BRASÍLIA (Reuters) - O presidente Jair Bolsonaro resgatou, em entrevista a ativistas de extrema-direita alemães no início deste mês, algumas de suas piores falas sobre a pandemia de Covid-19, repetindo que há uma supernotificação de mortes no país e que a maior parte dos óbitos aconteceu em pessoas com comorbidades, que apenas tiveram suas vidas encurtadas em alguns dias ou semanas.
A entrevista de pouco mais de uma hora foi concedida no dia 8 de setembro a Markus Haintz e Vicky Richter, do movimento negacionista Querdenken, ligado à extrema-direita da Alemanha. A entrevista não foi colocada na agenda do presidente e nem noticiada nas mídias sociais de Bolsonaro ou do governo. Na última segunda-feira, foi publicada nas redes sociais dos ativistas.
Ao tratar da Covid-19 com os dois entrevistadores --que divulgam teorias antivacinas e contra medidas sanitárias em seus canais na internet--, Bolsonaro alegou que os números de mortes por Covid-19 no Brasil foram inflacionados e acusou hospitais de colocarem as pessoas na UTI por que ganhariam mais dinheiro.

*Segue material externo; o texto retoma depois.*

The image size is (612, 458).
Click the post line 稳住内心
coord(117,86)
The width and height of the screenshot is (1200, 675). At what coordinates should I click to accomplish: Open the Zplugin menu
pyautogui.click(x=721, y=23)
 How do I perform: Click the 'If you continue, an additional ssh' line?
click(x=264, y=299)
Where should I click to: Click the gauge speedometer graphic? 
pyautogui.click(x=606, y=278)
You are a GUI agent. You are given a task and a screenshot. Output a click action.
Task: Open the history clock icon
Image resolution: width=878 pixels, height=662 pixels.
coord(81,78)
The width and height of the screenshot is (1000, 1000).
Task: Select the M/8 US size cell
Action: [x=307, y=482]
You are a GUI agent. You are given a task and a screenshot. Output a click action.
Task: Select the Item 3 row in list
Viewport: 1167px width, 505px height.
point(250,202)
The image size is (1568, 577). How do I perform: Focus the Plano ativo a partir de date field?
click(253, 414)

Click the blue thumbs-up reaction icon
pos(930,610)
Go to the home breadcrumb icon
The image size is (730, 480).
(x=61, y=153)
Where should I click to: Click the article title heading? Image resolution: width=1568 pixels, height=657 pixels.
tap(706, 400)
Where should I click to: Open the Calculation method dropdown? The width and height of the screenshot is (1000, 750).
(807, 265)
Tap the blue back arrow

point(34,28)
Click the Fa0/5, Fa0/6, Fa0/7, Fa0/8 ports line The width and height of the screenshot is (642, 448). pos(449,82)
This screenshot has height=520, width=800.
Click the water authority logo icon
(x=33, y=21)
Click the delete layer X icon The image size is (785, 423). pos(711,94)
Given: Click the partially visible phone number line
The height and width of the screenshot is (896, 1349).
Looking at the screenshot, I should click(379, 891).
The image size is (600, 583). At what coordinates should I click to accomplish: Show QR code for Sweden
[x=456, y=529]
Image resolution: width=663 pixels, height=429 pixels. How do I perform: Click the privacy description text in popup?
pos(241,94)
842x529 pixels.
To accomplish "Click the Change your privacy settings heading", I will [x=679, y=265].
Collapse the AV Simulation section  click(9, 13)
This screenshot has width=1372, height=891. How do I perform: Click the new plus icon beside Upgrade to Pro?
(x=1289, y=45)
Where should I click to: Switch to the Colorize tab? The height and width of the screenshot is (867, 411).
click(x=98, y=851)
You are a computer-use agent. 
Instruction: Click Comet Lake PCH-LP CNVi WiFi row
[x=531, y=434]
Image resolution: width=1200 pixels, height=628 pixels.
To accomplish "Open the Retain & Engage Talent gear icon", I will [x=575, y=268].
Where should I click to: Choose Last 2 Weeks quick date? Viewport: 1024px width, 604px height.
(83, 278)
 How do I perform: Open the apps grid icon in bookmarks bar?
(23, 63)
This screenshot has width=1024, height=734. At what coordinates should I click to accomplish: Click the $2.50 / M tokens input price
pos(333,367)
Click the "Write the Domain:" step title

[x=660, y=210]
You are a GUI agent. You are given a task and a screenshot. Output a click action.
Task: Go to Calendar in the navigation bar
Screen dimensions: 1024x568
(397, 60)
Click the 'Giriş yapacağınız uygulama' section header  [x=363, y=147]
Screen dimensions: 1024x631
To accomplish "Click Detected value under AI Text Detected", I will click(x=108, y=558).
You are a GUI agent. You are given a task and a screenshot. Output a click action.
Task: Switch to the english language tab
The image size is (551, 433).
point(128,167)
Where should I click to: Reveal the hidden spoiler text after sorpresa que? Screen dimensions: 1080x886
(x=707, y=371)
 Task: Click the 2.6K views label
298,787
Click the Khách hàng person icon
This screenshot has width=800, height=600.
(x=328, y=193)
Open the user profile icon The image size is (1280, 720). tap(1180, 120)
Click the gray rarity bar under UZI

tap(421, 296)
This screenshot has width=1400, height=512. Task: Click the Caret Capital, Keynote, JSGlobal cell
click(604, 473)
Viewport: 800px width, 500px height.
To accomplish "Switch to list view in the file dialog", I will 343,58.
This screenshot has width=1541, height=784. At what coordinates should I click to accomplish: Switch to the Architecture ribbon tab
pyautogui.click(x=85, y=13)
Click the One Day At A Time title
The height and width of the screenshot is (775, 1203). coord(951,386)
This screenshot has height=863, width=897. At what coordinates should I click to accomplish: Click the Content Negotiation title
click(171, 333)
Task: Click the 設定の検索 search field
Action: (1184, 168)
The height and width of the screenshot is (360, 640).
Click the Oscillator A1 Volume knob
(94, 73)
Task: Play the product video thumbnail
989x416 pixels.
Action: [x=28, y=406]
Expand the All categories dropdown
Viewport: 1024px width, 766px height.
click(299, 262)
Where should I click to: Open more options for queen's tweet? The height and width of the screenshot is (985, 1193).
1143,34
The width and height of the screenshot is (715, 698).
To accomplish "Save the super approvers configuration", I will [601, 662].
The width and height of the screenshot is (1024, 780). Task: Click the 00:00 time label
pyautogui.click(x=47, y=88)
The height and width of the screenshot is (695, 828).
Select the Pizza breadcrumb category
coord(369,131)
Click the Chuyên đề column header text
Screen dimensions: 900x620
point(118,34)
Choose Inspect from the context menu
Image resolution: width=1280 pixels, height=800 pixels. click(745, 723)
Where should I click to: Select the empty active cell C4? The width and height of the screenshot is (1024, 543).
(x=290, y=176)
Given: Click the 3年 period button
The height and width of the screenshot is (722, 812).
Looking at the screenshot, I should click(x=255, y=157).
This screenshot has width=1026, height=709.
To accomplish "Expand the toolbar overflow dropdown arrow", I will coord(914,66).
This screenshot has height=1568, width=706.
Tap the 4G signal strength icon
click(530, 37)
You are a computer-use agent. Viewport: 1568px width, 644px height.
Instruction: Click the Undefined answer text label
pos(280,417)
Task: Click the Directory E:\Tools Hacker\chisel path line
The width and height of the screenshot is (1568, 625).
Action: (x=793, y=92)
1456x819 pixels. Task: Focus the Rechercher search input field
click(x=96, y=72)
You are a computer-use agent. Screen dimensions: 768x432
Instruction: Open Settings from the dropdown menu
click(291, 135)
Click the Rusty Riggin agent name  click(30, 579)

"Uma pessoa na UTI por Covid custa 2 mil reais por dia. Uma pessoa numa UTI com outras doenças custa 1 mil reais. Então quando uma pessoa mais humilde vai no hospital ela é levada para a UTI porque os hospitais vão ganhar mais dinheiro, então tem uma supernotificação. Isso aconteceu. O número de mortes no Brasil foi superdimensionado", afirmou Bolsonaro.
Não existe qualquer evidência do que diz Bolsonaro. Ao contrário, diversos especialistas e diversos estudos apontam para subnotificações nos casos e mortes por Covid-19. Como o Brasil nunca implementou um sistema de testagem em massa, o número de pessoas que podem ter morrido de causas advindas da Covid-19 sem nunca terem sido diagnosticadas pode ser expressivo.
Bolsonaro ainda relativizou as mortes pela doença ao dizer que a maior parte teria ocorrido em pessoas com comorbidades, com a Covid simplesmente encurtando essas vidas.
"Muitas tinham alguma comorbidade, então a Covid apenas encurtou a vida delas por alguns dias ou algumas semanas", afirmou, também negando dados que mostram o número cada vez maior de pessoas sem qualquer doença preexistente que morreram de Covid-19.
Bolsonaro voltou a defender o chamado tratamento precoce, com medicamentos hoje comprovadamente ineficazes contra a Covid-19, dizendo que "pagou um alto preço" por essa defesa. Ele repetiu que não iria obrigar ninguém a se vacinar.
Mais uma vez faltou com a verdade ao dizer que vacinas como a chinesa CoronaVac são experimentais, e que não pode obrigar as pessoas a participar de uma experiência. O imunizante, na verdade, tem autorização da Agência Nacional de Vigilância Sanitária (Anvisa) para uso emergencial e já teve sua eficácia e segurança comprovadas em testes abrangentes.
FRAUDE NA ELEIÇÃO DOS EUA
À vontade diante de entrevistadores de extrema-direita, o presidente voltou a dizer que houve fraude nas eleições norte-americanas que elegeram o democrata Joe Biden, e fez mais uma defesa do voto impresso para urnas eletrônicas.
"As informações que temos das eleições nos Estados Unidos é que as pessoas votaram mais de uma vez pelo Correio. Chegaram notícias de que algo errado aconteceu nas eleições americanas", afirmou, apesar de vários processos e recontagens terem demonstrado que isso não ocorreu.
"Mas, deixando de lado essa questão americana, nossa preocupação é que temos dois relatórios da Polícia Federal mostrando que o sistema não é aberto a auditorias. E o presidente do TSE é contrário a qualquer mudança", afirmou, contrariando novamente o fato de que o sistema de votação brasileiro é transparente e auditável.
Defendido por Bolsonaro, o projeto de voto impresso pela urna eletrônica foi rejeitado pelo Congresso.